Inconsistent Snack Delivery Between Meals
Penalty
Summary
The facility failed to consistently provide snacks between meals as required by its own schedule, which called for snacks to be offered at 10:00 A.M., 2:00 P.M., and 7:00 P.M. daily. Observations and interviews revealed that snacks were not always delivered to the long-term care unit, particularly in the mornings and evenings. Staff and residents reported that snacks were sometimes missed entirely, and when they were delivered, they were placed at the nursing station rather than being distributed to residents. This led to situations where some residents, especially those unable to go to the nursing station, did not receive snacks, and others took multiple snacks, resulting in shortages.
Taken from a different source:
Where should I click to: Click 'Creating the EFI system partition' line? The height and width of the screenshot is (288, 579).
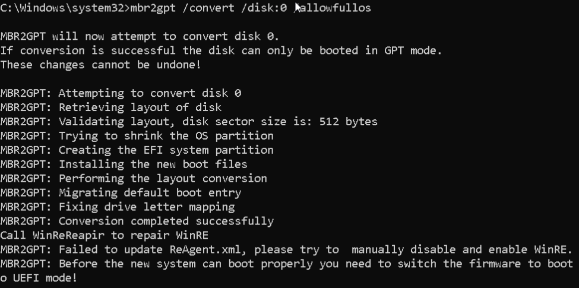coord(166,150)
Two residents were specifically identified as being affected by this deficiency. One resident, with diagnoses including diabetes, high cholesterol, high blood pressure, and cancer, reported relying on personal snacks and noted that facility-provided snacks were inconsistently available, especially in the evenings. Another resident, with heart failure, high cholesterol, diabetes, and malnutrition, also kept personal snacks and stated that facility snacks were left at the nursing station and not distributed by staff. Both residents were alert, oriented, and able to eat independently, but the inconsistent snack delivery impacted their access to facility-provided nourishment between meals. Interviews with various staff members, including CNAs, dietary aides, and nursing staff, confirmed that snack delivery was inconsistent and sometimes missed due to staff changes and lack of communication. Dietary staff were not always aware when snacks were not delivered, and there was confusion about responsibilities for distributing snacks to residents who could not retrieve them themselves. The dietary manager and assistant director of nursing acknowledged that snacks were supposed to be offered three times daily but were not always provided as scheduled.